---------- Data ----------

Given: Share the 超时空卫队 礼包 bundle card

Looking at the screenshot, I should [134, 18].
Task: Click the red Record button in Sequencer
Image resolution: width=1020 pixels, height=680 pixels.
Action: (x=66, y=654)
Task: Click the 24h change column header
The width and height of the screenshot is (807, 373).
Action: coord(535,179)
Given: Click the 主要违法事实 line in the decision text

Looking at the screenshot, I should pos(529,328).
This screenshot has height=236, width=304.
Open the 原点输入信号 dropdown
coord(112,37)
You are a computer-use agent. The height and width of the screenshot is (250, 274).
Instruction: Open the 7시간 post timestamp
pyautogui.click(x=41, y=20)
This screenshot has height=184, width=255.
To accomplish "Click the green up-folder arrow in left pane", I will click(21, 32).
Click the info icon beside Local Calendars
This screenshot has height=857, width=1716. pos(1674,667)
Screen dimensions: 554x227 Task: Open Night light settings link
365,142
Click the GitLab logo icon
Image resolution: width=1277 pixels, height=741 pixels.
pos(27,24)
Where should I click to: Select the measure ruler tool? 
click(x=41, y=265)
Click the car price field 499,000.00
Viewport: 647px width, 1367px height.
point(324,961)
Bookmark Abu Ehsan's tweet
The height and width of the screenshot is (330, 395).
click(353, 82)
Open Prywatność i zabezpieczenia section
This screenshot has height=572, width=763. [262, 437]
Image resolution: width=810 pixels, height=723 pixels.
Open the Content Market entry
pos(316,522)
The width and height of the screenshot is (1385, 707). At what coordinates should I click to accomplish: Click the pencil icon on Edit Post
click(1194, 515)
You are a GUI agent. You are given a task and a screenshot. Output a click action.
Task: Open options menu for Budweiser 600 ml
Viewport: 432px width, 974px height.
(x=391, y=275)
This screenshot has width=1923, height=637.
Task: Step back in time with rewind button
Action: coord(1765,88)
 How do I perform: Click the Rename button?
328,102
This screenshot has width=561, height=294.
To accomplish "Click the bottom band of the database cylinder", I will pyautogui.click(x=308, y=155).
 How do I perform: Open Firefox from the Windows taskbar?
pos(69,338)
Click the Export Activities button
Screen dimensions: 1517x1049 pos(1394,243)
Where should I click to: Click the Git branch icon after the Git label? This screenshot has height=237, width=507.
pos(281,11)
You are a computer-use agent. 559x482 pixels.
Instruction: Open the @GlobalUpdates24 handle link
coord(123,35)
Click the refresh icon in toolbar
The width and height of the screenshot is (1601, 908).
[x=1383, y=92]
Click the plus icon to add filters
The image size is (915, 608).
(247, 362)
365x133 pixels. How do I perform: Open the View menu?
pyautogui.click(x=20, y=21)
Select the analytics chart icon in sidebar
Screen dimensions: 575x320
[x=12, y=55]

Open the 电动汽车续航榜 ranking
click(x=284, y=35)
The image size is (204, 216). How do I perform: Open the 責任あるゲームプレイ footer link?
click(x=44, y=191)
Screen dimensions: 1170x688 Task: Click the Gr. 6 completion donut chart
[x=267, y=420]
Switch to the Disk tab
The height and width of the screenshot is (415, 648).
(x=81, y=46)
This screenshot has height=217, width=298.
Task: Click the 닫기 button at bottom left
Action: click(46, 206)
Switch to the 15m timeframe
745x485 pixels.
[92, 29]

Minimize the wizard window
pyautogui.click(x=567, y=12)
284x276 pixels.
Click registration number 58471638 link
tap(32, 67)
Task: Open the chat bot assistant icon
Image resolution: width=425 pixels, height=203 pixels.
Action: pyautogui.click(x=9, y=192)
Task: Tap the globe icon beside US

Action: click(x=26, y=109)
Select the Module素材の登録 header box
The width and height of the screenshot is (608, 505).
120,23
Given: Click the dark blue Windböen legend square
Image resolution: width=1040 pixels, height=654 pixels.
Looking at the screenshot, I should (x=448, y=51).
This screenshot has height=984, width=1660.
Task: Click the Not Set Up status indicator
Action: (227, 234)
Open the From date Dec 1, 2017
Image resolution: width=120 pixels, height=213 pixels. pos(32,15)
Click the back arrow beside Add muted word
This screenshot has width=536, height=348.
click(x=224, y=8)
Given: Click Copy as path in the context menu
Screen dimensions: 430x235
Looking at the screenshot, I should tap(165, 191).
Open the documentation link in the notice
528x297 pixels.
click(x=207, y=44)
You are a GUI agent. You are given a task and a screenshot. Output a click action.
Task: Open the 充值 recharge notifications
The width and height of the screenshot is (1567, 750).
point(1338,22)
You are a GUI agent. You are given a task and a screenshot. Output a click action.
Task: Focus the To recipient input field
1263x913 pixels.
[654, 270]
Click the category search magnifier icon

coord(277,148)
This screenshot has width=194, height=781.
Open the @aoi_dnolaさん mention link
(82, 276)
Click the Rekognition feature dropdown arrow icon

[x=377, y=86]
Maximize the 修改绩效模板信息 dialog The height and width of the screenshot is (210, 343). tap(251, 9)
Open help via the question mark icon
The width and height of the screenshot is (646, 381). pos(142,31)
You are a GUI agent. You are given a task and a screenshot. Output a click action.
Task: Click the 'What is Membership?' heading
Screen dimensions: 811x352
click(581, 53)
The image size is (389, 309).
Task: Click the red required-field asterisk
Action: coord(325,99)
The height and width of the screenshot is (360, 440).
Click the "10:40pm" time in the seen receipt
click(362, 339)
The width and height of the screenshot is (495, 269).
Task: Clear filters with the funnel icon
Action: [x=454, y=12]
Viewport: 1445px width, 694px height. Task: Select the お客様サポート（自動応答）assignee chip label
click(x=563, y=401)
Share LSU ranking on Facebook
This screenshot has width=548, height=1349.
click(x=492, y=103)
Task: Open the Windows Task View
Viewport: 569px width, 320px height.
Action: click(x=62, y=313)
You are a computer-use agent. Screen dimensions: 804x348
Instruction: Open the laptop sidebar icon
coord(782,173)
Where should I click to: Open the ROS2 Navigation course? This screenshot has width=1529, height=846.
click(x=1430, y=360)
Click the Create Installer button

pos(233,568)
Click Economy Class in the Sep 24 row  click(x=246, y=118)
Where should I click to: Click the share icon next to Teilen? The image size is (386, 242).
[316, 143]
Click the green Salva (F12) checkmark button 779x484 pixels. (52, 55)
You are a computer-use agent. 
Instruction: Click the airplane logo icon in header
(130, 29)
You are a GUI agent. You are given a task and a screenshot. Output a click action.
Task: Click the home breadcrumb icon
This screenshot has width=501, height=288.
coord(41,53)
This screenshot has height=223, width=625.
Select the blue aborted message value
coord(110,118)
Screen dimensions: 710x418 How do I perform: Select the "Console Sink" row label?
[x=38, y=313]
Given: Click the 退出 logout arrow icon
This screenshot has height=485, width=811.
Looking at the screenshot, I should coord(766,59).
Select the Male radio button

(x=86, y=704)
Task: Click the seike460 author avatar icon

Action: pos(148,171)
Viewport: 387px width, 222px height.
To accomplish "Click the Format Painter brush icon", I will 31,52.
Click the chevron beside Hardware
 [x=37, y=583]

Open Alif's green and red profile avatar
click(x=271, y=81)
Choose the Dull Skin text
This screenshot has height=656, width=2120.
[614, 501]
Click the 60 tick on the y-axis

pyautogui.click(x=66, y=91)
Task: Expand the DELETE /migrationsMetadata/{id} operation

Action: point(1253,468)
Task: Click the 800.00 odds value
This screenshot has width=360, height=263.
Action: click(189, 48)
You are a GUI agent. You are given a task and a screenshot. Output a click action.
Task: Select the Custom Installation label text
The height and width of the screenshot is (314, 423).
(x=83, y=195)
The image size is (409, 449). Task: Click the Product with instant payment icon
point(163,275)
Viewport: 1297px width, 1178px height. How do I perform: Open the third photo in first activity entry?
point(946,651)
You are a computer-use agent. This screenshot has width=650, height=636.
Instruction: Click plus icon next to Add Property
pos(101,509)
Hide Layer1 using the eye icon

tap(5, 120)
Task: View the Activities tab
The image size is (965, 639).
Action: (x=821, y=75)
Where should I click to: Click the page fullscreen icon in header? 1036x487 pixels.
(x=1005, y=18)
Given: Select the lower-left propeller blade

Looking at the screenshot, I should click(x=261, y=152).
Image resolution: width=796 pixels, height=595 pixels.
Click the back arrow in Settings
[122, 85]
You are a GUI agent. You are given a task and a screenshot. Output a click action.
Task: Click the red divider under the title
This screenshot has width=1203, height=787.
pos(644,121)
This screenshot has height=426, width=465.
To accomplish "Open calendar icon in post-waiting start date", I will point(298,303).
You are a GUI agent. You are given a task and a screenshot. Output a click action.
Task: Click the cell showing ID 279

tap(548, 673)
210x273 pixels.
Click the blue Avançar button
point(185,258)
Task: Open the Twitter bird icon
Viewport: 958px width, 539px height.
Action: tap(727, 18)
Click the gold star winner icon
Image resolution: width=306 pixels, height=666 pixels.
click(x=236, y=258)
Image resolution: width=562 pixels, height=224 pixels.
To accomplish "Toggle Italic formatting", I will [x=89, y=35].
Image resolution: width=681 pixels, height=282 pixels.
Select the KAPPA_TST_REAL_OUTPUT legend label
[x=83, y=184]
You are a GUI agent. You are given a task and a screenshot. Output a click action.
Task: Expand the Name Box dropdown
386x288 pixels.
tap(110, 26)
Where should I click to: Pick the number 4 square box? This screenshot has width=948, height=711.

----------

* _Task brief_
Please transcribe exactly the lines above from the line that has "Task: Tap the globe icon beside US" up to and including the line that has "Given: Click Copy as path in the context menu"; no other line belongs in the answer.

* _Written response_
Task: Tap the globe icon beside US

Action: click(x=26, y=109)
Select the Module素材の登録 header box
The width and height of the screenshot is (608, 505).
120,23
Given: Click the dark blue Windböen legend square
Image resolution: width=1040 pixels, height=654 pixels.
Looking at the screenshot, I should (x=448, y=51).
This screenshot has height=984, width=1660.
Task: Click the Not Set Up status indicator
Action: (227, 234)
Open the From date Dec 1, 2017
Image resolution: width=120 pixels, height=213 pixels. pos(32,15)
Click the back arrow beside Add muted word
This screenshot has width=536, height=348.
click(x=224, y=8)
Given: Click Copy as path in the context menu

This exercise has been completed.